##### Information provided
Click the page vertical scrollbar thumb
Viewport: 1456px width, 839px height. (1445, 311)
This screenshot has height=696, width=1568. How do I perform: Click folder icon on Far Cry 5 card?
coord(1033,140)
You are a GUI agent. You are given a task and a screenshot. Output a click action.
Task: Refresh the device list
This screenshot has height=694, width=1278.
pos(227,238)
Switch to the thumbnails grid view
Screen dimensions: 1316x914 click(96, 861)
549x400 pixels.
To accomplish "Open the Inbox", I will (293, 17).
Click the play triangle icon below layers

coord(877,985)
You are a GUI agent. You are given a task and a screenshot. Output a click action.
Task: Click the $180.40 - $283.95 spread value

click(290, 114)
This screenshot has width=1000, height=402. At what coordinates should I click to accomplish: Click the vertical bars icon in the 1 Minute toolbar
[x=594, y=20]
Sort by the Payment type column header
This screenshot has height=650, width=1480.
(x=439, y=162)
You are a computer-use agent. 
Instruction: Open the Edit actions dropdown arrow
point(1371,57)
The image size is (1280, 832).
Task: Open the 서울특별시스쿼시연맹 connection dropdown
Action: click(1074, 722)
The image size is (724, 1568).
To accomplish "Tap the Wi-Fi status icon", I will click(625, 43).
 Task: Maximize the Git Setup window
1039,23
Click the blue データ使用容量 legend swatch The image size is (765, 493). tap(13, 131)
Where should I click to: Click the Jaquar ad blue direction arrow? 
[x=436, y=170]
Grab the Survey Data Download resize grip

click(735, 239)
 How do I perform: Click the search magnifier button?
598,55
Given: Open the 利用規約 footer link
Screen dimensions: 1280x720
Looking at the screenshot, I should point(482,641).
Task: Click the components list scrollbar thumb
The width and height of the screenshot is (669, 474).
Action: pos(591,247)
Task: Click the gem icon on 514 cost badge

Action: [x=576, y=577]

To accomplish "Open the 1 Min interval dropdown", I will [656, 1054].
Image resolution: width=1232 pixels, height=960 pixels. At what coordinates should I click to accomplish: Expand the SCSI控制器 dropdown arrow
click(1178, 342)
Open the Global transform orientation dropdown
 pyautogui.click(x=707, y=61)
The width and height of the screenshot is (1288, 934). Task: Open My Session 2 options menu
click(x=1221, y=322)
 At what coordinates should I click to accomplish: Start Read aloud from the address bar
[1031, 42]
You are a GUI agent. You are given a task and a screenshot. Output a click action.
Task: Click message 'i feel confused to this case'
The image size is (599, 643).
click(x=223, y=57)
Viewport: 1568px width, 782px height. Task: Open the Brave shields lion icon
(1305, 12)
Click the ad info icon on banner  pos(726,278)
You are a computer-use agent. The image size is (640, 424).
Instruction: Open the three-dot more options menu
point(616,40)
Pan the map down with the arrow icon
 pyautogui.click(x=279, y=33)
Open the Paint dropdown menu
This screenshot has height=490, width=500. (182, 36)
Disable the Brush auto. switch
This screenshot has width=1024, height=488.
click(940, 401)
##########
» **Task instructions**
Show all lines from the data above in which the word "computer" appears.

» **Completed exercise**
You are a computer-use agent. 
You are a computer-use agent. The image size is (640, 424).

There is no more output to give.